The entries that follow include a run beginning at the line with "Ielikt grozā (215, 1442)" and ending at the line with "One of Miami"; restate that run word for word and leave the rest out.

[Stored data]
--
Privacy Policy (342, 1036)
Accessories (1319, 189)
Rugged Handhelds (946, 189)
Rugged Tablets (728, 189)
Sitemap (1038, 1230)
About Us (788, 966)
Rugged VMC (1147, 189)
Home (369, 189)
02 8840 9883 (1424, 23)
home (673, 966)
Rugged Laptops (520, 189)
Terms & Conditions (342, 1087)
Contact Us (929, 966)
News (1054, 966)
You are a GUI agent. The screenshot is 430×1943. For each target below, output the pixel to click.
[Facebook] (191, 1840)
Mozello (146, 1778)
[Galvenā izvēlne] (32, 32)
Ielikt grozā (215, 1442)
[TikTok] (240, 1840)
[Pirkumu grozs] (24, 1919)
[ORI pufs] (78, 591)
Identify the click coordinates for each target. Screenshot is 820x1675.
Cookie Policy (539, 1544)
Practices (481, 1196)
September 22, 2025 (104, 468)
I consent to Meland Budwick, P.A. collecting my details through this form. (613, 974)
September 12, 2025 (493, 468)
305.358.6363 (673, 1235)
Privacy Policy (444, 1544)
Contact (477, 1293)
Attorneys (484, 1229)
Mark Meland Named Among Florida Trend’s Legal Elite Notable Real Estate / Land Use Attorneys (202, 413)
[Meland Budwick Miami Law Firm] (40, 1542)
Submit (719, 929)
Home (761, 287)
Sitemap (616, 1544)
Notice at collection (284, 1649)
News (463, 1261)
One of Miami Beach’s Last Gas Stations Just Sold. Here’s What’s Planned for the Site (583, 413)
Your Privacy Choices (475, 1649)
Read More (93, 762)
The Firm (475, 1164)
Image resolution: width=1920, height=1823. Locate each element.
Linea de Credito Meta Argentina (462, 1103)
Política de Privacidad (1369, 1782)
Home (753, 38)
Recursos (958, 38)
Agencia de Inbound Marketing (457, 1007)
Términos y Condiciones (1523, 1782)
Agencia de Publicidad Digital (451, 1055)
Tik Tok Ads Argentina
--
**Exercise result:**
Ielikt grozā (215, 1442)
[TikTok] (240, 1840)
[Pirkumu grozs] (24, 1919)
[ORI pufs] (78, 591)
Identify the click coordinates for each target. Screenshot is 820x1675.
Cookie Policy (539, 1544)
Practices (481, 1196)
September 22, 2025 (104, 468)
I consent to Meland Budwick, P.A. collecting my details through this form. (613, 974)
September 12, 2025 (493, 468)
305.358.6363 (673, 1235)
Privacy Policy (444, 1544)
Contact (477, 1293)
Attorneys (484, 1229)
Mark Meland Named Among Florida Trend’s Legal Elite Notable Real Estate / Land Use Attorneys (202, 413)
[Meland Budwick Miami Law Firm] (40, 1542)
Submit (719, 929)
Home (761, 287)
Sitemap (616, 1544)
Notice at collection (284, 1649)
News (463, 1261)
One of Miami Beach’s Last Gas Stations Just Sold. Here’s What’s Planned for the Site (583, 413)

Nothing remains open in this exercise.